Lennie Small is one of the main characters in John Steinbeck's Of Mice and Men. Contrary to what his name suggests, Lennie is physically very large and strong. He is compared to a bear because of his size and strength. Mentally, he is childlike and has a very limited understanding of the world. For this reason, he is completely reliant on George to guide him, teach him, and keep him safe and out of trouble.
Lennie's extreme physical strength and severely limited awareness are a dangerous combination. Lennie often does not realize his own strength, and he has a love for soft things: this results in him inadvertently killing small animals and, ultimately, Curley's wife.

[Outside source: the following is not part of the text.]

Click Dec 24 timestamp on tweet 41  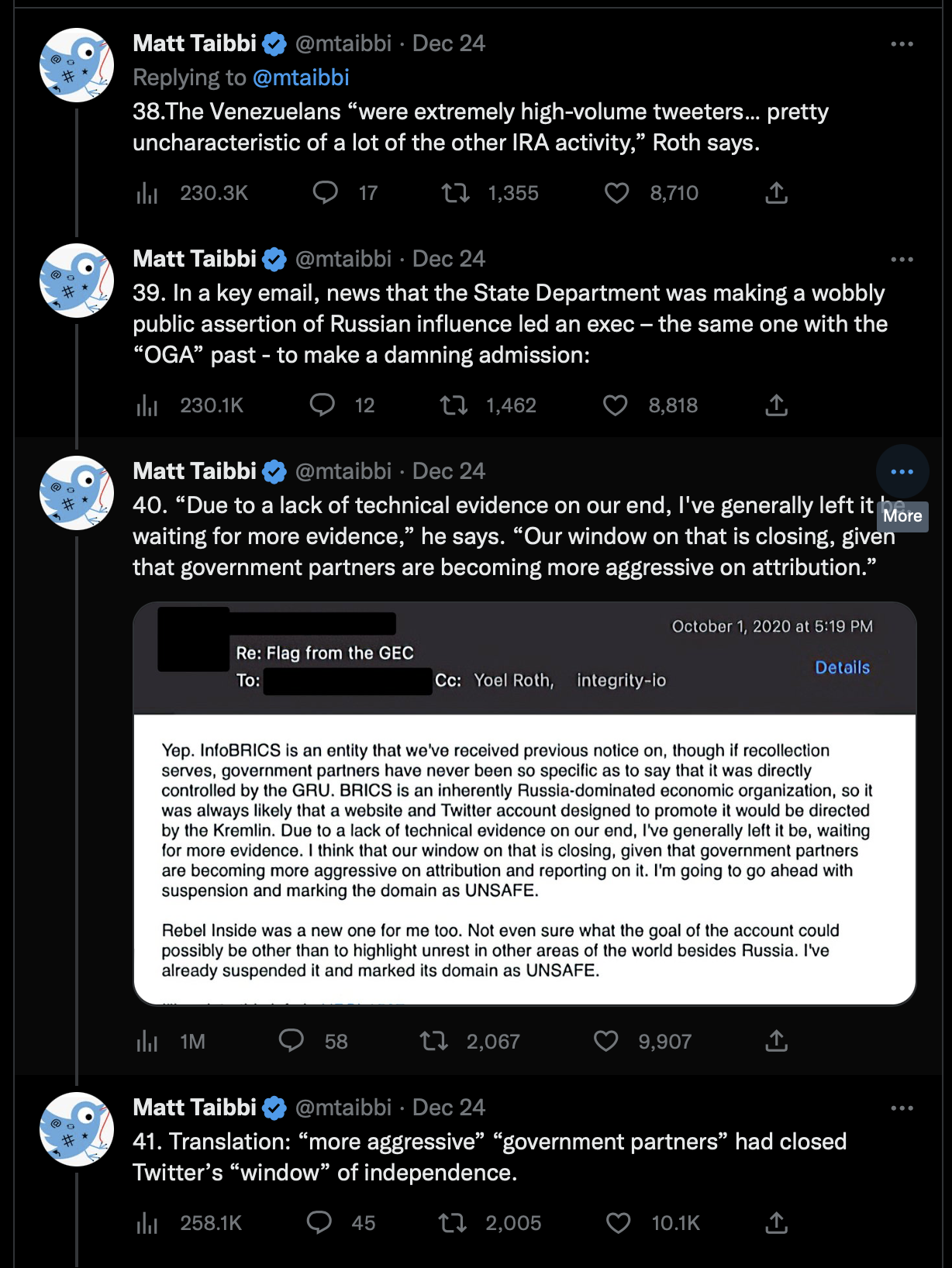tap(448, 1108)
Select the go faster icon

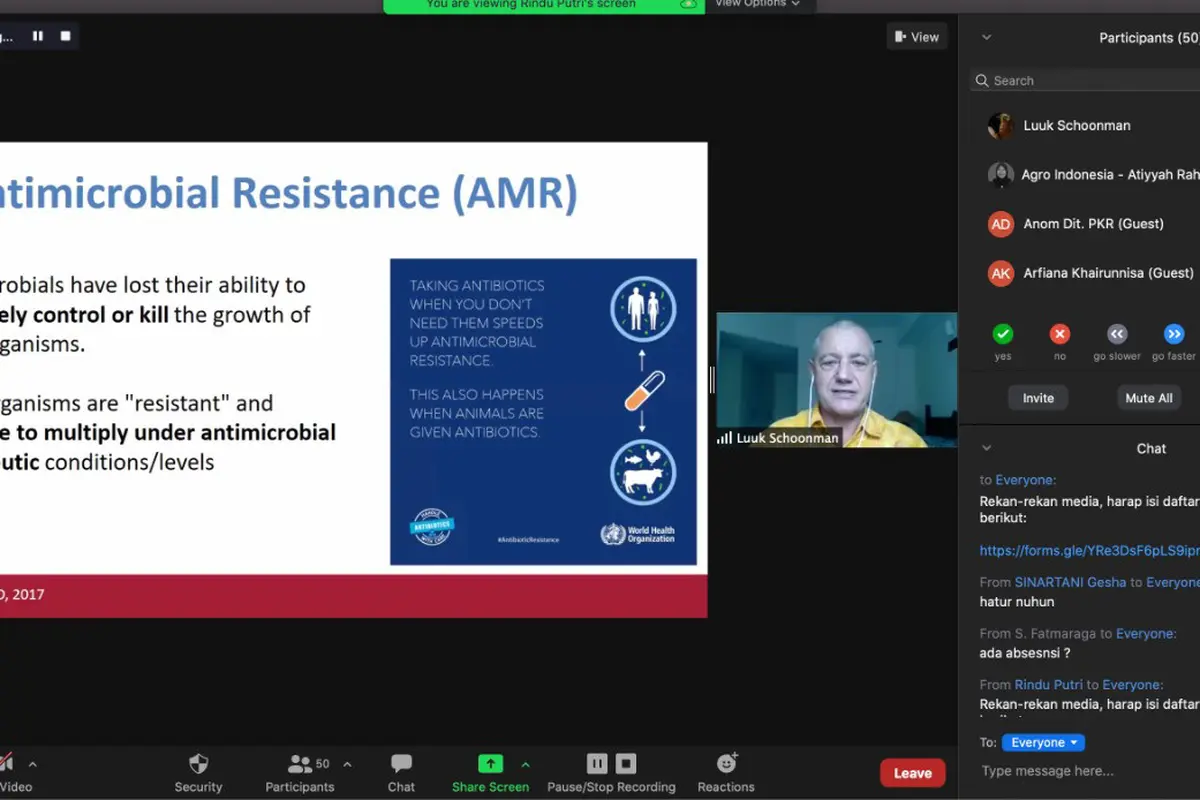pos(1174,334)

One of Lennie's most notable characteristics is his loyalty to George. Although he probably would not be able to define loyalty if asked to, Lennie greatly respects George and tries his best not to disappoint or upset him. Despite his best efforts, Lennie's lack of intelligence often causes him to unknowingly engage in behaviors that anger George and put the pair in danger.
Lennie has unwavering enthusiasm about his and George's shared dream of owning their own farm. George is realistic and only partially believes in their dream, but Lennie is filled with childlike wonder and never doubts that their dream will be realized one day.
While he has a central role in the story and its plot, Lennie does not undergo any significant growth or changes throughout the novel. At the end of the book, he remains much the same as when we first met him: a large, strong, mentally incapacitated man with a simplistic view of the world, intense loyalty to George, and a love of soft things.